Entries on where items appear:
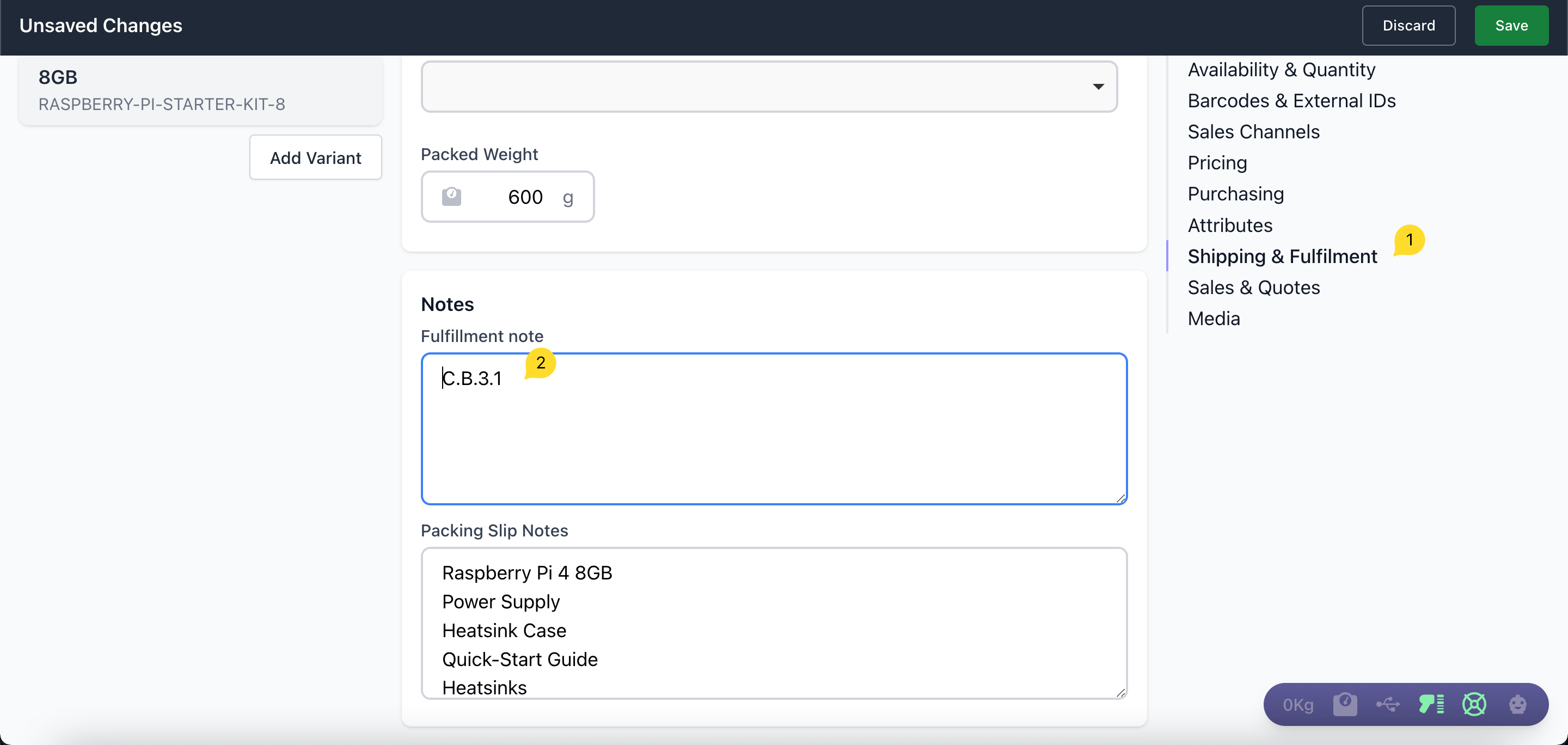Viewport: 1568px width, 745px height.
Task: Click the scale icon in Packed Weight field
Action: tap(451, 197)
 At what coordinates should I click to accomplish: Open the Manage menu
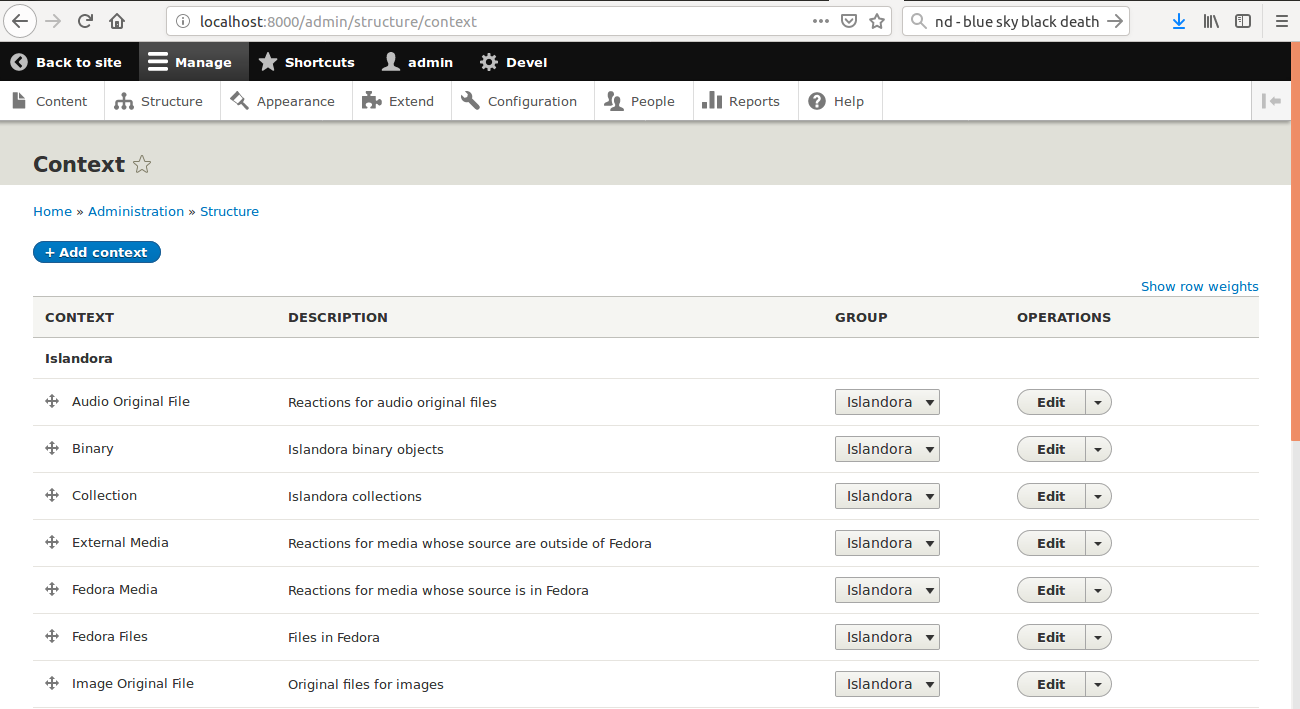(x=192, y=61)
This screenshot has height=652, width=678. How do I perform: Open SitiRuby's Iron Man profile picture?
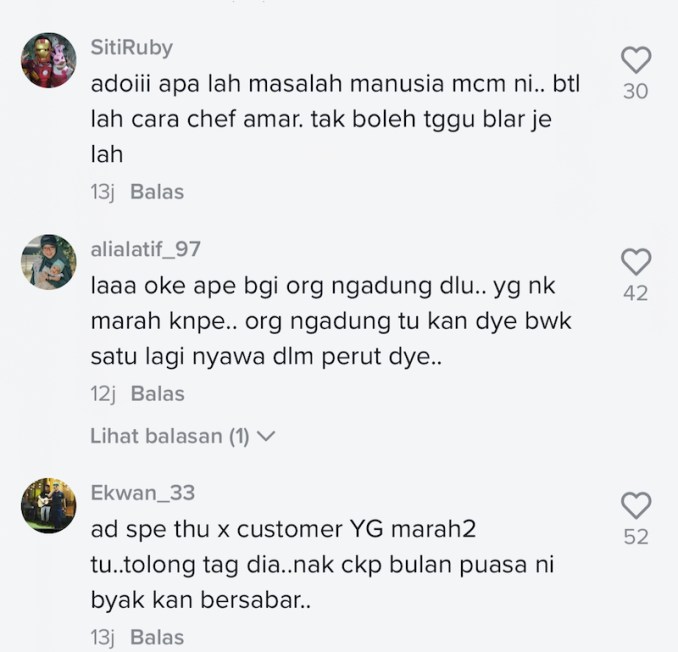pyautogui.click(x=49, y=60)
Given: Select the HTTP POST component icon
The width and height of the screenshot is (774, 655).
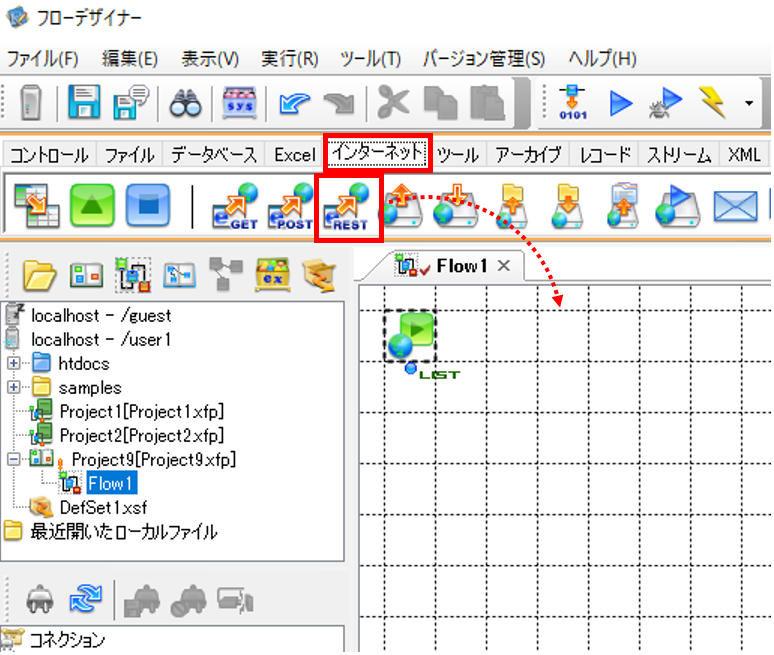Looking at the screenshot, I should [x=291, y=206].
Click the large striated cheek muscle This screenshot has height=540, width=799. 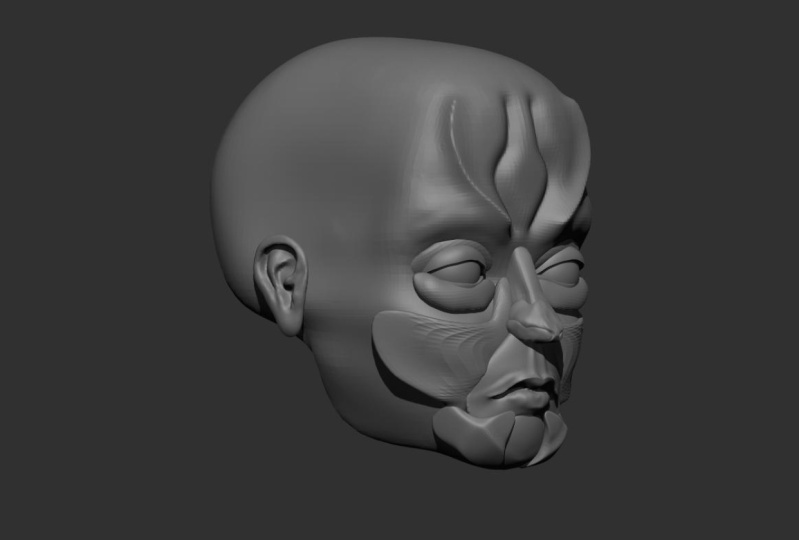point(432,352)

* Problem details:
Copy the records from their start through the line containing "(x=192, y=61)", replacing "Manage menu" with "Settings menu" and keeping everything else the same. Omit the pictures.

* Result of the exercise:
Viewport: 1568px width, 745px height.
Task: Click the scale icon in Packed Weight field
Action: tap(451, 197)
 At what coordinates should I click to accomplish: Open the Settings menu
(x=192, y=61)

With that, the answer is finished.